Even Greek prime minister Kyriakos Mitsotakis has called his home WRC round “the Rally of the Gods: an epic annual contest that tested drivers like no other”.

In early September, the usual furnace-like heat of the Acropolis is guaranteed; as typical of the rally as the sizzling plates of roast lamb served up every evening. With the most recent WRC round (February’s Arctic Rally Finland) held in temperatures that dipped to -20deg C, the series is now getting back to the eye-popping extremes that it stands for.

Having attended the Acropolis many times and seen Colin McRae (the event’s most successful driver) win three times on the trot, I have some fantastic memories. It’s definitely a contender for my second-favourite WRC event of all time.

But much sooner – this weekend, in fact – my personal favourite returns. Not exactly, but almost. The Sanremo Rally, Italy’s round of the series up to 2004, has a distinct WRC flavour to it once more, thanks to a new one-day event called the Sanremo WRC+ Rally.

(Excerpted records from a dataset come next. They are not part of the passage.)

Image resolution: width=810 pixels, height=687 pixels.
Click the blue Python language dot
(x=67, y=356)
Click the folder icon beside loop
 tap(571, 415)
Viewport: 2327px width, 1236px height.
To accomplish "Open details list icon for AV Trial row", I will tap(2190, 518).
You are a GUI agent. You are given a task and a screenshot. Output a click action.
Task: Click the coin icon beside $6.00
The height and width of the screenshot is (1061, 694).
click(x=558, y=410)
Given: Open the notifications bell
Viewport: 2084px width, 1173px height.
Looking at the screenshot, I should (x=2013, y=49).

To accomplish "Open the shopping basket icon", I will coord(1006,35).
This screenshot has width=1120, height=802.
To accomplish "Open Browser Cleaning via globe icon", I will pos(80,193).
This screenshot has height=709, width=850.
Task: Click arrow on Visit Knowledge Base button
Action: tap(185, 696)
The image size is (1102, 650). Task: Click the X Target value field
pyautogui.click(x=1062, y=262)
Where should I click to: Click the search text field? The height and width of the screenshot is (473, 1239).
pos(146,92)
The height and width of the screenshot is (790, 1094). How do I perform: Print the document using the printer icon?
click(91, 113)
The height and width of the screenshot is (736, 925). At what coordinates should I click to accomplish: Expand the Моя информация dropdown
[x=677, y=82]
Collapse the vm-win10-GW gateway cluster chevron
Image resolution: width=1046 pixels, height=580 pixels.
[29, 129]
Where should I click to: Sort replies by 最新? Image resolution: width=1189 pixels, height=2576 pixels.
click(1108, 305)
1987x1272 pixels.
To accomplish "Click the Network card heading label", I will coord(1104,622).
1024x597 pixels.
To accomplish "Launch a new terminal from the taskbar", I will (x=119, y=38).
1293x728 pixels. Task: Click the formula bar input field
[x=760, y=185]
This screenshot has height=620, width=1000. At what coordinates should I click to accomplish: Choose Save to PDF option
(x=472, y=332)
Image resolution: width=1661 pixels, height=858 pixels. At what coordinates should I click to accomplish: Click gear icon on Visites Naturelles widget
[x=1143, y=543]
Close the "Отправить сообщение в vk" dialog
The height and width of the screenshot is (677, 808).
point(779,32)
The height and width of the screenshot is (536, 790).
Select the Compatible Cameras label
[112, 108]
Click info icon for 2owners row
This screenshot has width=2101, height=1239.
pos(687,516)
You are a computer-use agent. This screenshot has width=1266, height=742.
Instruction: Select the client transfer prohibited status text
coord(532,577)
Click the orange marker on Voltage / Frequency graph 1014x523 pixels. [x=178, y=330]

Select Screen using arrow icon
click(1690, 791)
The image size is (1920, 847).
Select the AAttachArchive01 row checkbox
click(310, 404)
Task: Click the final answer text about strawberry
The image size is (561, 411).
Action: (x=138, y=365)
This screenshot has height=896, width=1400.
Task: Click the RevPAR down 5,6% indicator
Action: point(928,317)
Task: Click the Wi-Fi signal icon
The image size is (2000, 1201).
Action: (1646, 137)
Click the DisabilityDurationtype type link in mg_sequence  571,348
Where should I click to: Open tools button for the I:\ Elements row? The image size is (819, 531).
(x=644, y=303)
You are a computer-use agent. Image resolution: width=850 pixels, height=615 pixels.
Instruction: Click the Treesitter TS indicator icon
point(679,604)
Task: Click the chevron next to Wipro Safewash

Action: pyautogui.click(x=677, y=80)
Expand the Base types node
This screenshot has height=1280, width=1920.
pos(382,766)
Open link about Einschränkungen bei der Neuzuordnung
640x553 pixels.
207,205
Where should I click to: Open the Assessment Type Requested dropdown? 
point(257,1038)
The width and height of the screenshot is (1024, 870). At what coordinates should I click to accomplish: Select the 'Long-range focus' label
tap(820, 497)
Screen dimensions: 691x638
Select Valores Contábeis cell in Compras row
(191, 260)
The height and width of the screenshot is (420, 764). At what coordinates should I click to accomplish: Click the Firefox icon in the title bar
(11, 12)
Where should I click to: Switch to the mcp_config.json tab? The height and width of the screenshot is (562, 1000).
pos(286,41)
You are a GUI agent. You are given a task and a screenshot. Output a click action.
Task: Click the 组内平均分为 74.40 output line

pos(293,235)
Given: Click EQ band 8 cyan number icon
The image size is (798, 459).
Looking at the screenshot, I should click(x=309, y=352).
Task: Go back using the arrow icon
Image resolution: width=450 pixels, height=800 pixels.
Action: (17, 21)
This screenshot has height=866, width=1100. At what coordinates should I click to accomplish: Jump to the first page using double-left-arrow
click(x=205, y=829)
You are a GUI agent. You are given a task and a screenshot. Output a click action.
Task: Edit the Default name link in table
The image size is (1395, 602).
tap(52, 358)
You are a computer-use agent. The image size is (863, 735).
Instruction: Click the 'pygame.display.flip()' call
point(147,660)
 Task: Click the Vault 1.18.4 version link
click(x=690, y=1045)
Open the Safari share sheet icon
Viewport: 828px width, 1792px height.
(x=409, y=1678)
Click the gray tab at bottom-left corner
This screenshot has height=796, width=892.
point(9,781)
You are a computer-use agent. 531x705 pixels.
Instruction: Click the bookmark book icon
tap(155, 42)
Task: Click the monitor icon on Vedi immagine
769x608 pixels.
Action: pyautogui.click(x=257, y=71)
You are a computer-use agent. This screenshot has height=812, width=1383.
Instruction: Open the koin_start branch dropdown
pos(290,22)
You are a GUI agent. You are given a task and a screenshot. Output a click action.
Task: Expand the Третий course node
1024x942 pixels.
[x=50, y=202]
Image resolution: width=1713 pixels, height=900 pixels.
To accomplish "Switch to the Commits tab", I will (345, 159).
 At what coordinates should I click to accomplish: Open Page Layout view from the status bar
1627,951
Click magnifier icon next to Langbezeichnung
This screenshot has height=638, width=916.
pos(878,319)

Hyundai’s full factory team will be out in force, running Ott Tänak and Thierry Neuville, and other international stars taking part will include Craig Breen and Oliver Solberg.

For them, it represents valuable asphalt practice ahead of the inaugural WRC Rally Croatia in a couple of weeks’ time. For us, it will be an opportunity to see the fastest rally cars ever made back on some of the world’s most charismatic stages.

We’re talking about mythical tests such as San Bartolomeo, Colle d’Oggia and Vignai, which blast spectacularly through villages precariously clinging to the sides of the Ligurian Alps.